Pillen an der Fleischtheke

Pillen an der Fleischtheke

Die Apotheker im Land wollen den Versandhandel mit Medikamenten verbieten. Beim Landesapothekertag in Trier kritisierten die rund 200 Anwesenden die Auswüchse des Handels und forderten klare Regelungen.

Trier. Medikamenten-Kauf in der Metzgerei? Das ist längst Realität. Statt in die Apotheke zu gehen, kann man seine Arzneimittel auch übers Internet bestellen und dann an sogenannten Pick-up-Stellen, etwa in einer Metzgerei, abholen. Für die rheinland-pfälzische Gesundheitsministerin Malu Dreyer ist das ein Auswuchs des Arzneimittelgesetzes. "Das haben wir so nie gewollt", sagte Dreyer beim Landesapothekertag in Trier.

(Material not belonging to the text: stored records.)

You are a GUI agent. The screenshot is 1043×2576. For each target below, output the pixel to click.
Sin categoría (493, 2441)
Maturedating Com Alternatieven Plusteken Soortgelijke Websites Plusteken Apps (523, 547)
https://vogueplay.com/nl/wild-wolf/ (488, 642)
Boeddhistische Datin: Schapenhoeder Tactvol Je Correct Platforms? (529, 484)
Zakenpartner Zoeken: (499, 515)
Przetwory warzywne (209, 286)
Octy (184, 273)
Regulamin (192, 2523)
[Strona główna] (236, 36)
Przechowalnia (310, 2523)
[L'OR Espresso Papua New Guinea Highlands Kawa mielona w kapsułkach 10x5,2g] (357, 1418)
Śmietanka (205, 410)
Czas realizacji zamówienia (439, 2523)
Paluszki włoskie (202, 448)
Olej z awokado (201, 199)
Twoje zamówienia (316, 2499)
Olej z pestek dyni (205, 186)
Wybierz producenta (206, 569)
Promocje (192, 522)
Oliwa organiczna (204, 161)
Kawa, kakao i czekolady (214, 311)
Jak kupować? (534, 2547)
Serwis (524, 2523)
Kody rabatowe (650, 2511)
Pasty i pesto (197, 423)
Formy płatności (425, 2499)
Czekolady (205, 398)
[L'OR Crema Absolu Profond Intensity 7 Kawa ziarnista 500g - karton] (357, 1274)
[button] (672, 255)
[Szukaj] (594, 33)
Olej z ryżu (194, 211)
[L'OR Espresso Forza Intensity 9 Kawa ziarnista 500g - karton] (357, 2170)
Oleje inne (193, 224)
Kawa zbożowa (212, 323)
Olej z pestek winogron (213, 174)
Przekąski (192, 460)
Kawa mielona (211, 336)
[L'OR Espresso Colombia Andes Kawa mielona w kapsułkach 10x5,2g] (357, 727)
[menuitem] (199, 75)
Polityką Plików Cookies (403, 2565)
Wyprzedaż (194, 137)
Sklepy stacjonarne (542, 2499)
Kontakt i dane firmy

Seit fünf Jahren ist es erlaubt, dass nicht nur Apotheken Arzneimittel abgeben. Derzeit bauen vor allem Drogerieketten ein Vertriebsnetz für Medikamente auf. Auch einige Lebensmitteldiscounter denken daran, künftig Pick-up-Stellen einzurichten. Die Ministerin will erreichen, dass solcher Wildwuchs künftig eingeschränkt wird und allenfalls rezeptfreie Medikamente in Supermärkten verkauft werden dürfen. Das fordert auch Wolf Bauer. Der CDU-Bundestagsabgeordnete und Mitglied des Gesundheitsausschusses ist selbst Apotheker. Trotzdem kann er die Haltung seiner Kollegen nicht ganz teilen. Ein Verbot des Versandhandels, wie von den Apothekern zunächst gefordert, sei nicht realisierbar, sagte Bauer in Trier.

Kompetenz immer weniger gefragt



Auch Dreyer ist nicht generell gegen den Versandhandel von Medikamenten: "Der Medikamentenhandel übers Internet hat auch sein Gutes." Vor allem ältere, weniger mobile oder auf dem Land lebende Menschen und chronisch Kranke profitierten von der Liberalisierung des bislang streng abgeschotteten und reglementierten Apothekenmarktes.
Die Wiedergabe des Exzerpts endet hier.